Los calentadores de aire eléctricos permiten calentar el flujo de aire que circula por un conducto. Se utilizan en sistemas de ventilación, calefacción y aire acondicionado (HVAC), así como en unidades de tratamiento de aire (UTA) para calentar edificios, salas técnicas u oficinas.
También se utilizan ampliamente en procesos industriales (agroalimentario, nuclear, químico, etc.) para el secado de productos, la polimerización de piezas de plástico y el horneado de pintura en hornos o estufas.
Las baterías funcionan según el principio de la convección forzada. El aire impulsado hacia el conducto por un ventilador eléctrico se calienta al entrar en contacto con las resistencias eléctricas. El aire puede calentarse en una sola pasada y perderse tras su uso: en este caso se habla de funcionamiento en circuito abierto. También puede calentarse progresivamente mediante pasadas sucesivas por la batería: en este caso se habla de funcionamiento en circuito cerrado, como ocurre en los hornos y las estufas.
Están compuestas por varias resistencias eléctricas blindadas (desnudas o con aletas), una caja o una placa de soporte de acero o acero inoxidable, así como una caja de bornes que protege las conexiones eléctricas y permite la conexión a la red eléctrica.
La batería puede equiparse con un dispositivo de seguridad—termostato, sonda Pt100 o termopar— que permita medir la temperatura, ya sea en el flujo de aire o directamente en los elementos calefactores.
Diseñadas en forma de caja o sobre placa, con sección redonda o rectangular, robustas y estancas (hasta IP66), pueden instalarse en entornos industriales exigentes, como el sector nuclear, el sector marítimo o en atmósferas explosivas (gas), con equipos certificados según ATEX e IECEx.
Aplicación
En una maltería, los sistemas de calentamiento de aire se utilizan para secar y tostar el grano. Este proceso es fundamental para detener la germinación de la cebada y desarrollar los aromas de la malta, destinada a la elaboración de cerveza o whisky.
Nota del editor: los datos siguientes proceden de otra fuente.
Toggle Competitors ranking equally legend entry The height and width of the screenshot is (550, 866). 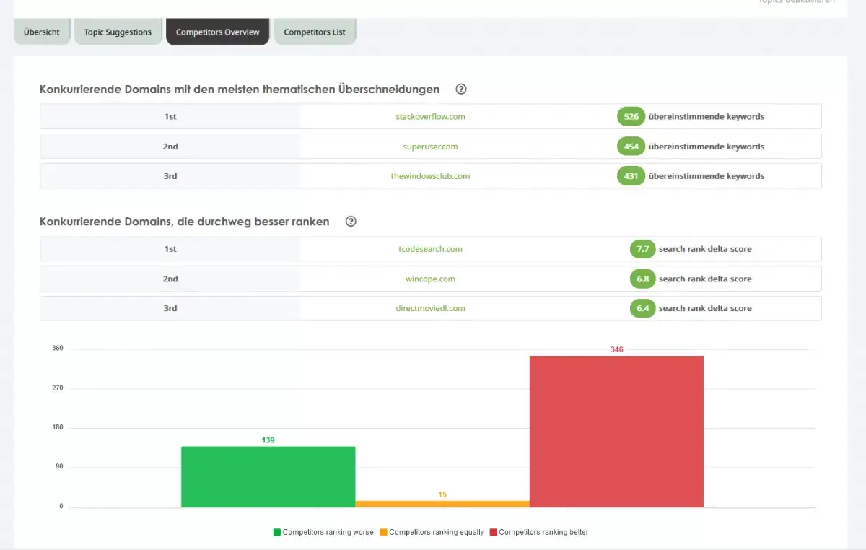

Las baterías de calentamiento de aire estabilizan la temperatura de los gases a la salida de los reactores DeNOx para evitar la condensación de compuestos corrosivos y proteger los equipos. Garantizan un calentamiento preciso hasta 300 °C, incluso en atmósferas agresivas o ATEX.
Las baterías terminales de calefacción de aire se utilizan a continuación de las unidades de tratamiento de aire (UTA) o en los sistemas de climatización para ajustar con precisión la temperatura de impulsión zona por zona. Proporcionan un confort térmico localizado, a menudo con regulación individual.
En las centrales nucleares, las baterías de calefacción eléctrica se utilizan para mantener una temperatura constante en los colectores de yodo, evitando la condensación y garantizando la máxima eficacia de la captación.
Los radiadores de aire caliente están compuestos por:
La caja de bornes debe estar obligatoriamente despejada y al aire libre para permitir su refrigeración natural.
En ningún caso se debe conectar la batería sin que haya flujo de aire.
En el caso de una instalación en conducto horizontal, se recomienda, siempre que sea posible, colocar la caja de bornes en la parte inferior o lateral, con el fin de limitar su calentamiento.
Los taladros de contraposición de las bridas de fijación deben realizarse, por lo general y preferiblemente, en el momento de instalar la caja sobre el conducto del cliente.
Para todas las recomendaciones relativas al equipo, consulte el manual de instrucciones.